→ **MATERIAL PROVIDED**
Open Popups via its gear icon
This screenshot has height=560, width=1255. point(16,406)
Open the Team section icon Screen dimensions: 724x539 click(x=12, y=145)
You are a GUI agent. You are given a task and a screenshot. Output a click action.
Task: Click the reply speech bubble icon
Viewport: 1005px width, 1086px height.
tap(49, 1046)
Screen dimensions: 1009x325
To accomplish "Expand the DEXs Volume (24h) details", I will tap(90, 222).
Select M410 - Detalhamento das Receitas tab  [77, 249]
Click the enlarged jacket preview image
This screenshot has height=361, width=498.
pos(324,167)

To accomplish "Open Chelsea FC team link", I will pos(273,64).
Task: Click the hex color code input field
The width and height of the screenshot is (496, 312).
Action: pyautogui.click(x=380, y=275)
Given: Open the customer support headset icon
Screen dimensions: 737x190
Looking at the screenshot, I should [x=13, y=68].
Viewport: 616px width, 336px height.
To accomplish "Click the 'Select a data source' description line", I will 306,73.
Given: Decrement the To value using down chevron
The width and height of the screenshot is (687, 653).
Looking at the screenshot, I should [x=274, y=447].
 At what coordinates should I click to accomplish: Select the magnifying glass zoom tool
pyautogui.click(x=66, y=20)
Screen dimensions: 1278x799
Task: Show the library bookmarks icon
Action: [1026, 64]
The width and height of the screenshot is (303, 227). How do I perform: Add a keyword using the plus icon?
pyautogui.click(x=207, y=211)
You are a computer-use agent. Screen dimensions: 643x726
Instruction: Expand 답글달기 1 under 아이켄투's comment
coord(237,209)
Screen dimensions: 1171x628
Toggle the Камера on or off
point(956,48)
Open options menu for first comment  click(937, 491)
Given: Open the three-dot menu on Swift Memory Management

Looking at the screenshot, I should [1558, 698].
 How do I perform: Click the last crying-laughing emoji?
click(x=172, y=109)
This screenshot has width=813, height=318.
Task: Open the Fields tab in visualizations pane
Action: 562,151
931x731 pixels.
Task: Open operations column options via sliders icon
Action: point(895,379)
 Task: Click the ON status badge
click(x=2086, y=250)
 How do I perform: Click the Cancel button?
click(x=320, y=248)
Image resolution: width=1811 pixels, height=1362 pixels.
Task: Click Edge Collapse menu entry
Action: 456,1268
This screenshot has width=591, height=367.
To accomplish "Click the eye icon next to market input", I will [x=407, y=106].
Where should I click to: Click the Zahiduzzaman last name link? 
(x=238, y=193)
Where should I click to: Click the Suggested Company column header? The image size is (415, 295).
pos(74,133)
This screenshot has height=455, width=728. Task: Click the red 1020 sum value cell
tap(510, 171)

→ **SHORT TASK**
Duplicate the lines above, starting with the line containing "Screen dimensions: 1171x628" and ending with the line containing "Looking at the screenshot, I should [1558, 698].", both included.

→ **SOLUTION BELOW**
Screen dimensions: 1171x628
Toggle the Камера on or off
point(956,48)
Open options menu for first comment  click(937, 491)
Given: Open the three-dot menu on Swift Memory Management

Looking at the screenshot, I should [1558, 698].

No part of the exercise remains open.